Texto:
=-=-=
Por Pascal Beltrán del Rio
El domingo 15 de julio se jugará la final del Mundial de Rusia.
Como ha ocurrido ya 20 veces desde hace 88 años, una selección se quedará con toda la gloria y la otra se irá a casa con un nudo en la garganta, probablemente humillada.
¿Quién se acuerda del equipo argentino de 1930, del checo de 1934, del húngaro de 1938, del brasileño de 1950…?
Uno habla de Iriarte, no de Peucelle; de Schiavio, no de Puč; de Colaussi, no de Sárosi, y de Ghiggia, no de Friaça.
A menos de que uno crea fervientemente en aquello de que “lo importante no es ganar, sino competir”, en el futbol el segundo lugar es el primer perdedor.
Las elecciones son distintas. Tal vez no para los candidatos perdedores de las votaciones –que cargan personalmente con la derrota–, pero sí para sus seguidores.
Los aficionados de un equipo se marchan con la cabeza baja cuando éste es eliminado, más aún en una final. Pero para los seguidores de un político derrotado la vida sigue, tiene que seguir, pues no dejan de ser ciudadanos y gane quien gane los comicios, requieren de la atención del triunfador.
Exactamente dos semanas antes de que una selección se alce como campeona del mundo en la cancha del estadio Luzhniki de Moscú, tendrá lugar la gran final sexenal de la política mexicana.
Para el 15 de julio –al menos eso espero– ya habrá quedado claro quién será Presidente de la República durante los siguientes seis años.
Sus seguidores llevarán un rato celebrando. Qué bueno que lo hagan, porque ha sido una contienda muy disputada.
Ojalá que el candidato ganador y sus simpatizantes festejen con sensatez, pensando en lo que viene adelante, pero, sobre todo, sabiendo que tendrán que convivir por largo tiempo con los partidarios de la opción derrotada.
Los jugadores del equipo de futbol campeón y del equipo derrotado no se verán, sino hasta la siguiente temporada o el siguiente Mundial, para cuando el dulce sabor de la victoria y el amargo trago de la derrota sólo serán un recuerdo.
En política, las derrotas se llevan como una cicatriz y todos los días se vuelven a abrir, especialmente cuando los ganadores no tienen un ánimo conciliatorio.
=-=-=
Datos proporcionados:
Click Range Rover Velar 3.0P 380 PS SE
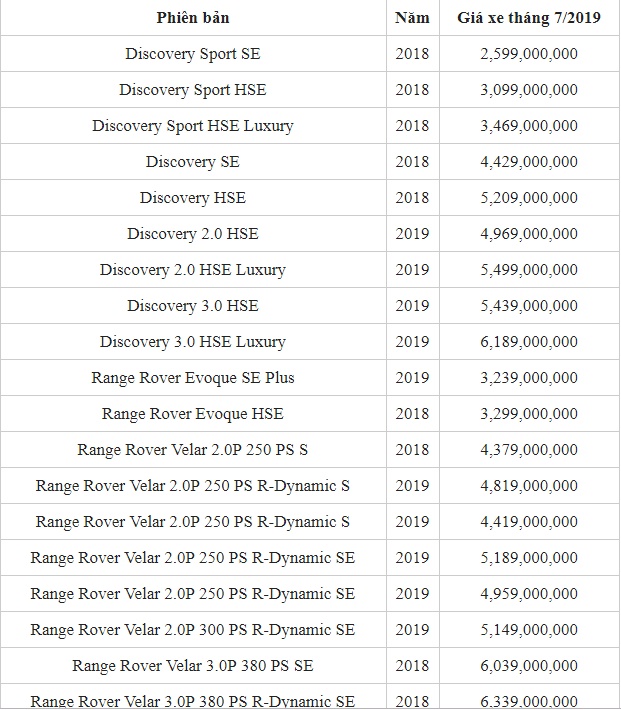Screen dimensions: 621x710 pyautogui.click(x=192, y=666)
=-=-=
Qué entregar: Reescribe el texto sobre el Mundial y las elecciones desde el tramo que empieza con las palabras "Por Pascal Beltrán" hasta el que termina con "garganta, probablemente humillada.", cambiando "selección" por "escuadra".

Respuesta:
Por Pascal Beltrán del Rio
El domingo 15 de julio se jugará la final del Mundial de Rusia.
Como ha ocurrido ya 20 veces desde hace 88 años, una escuadra se quedará con toda la gloria y la otra se irá a casa con un nudo en la garganta, probablemente humillada.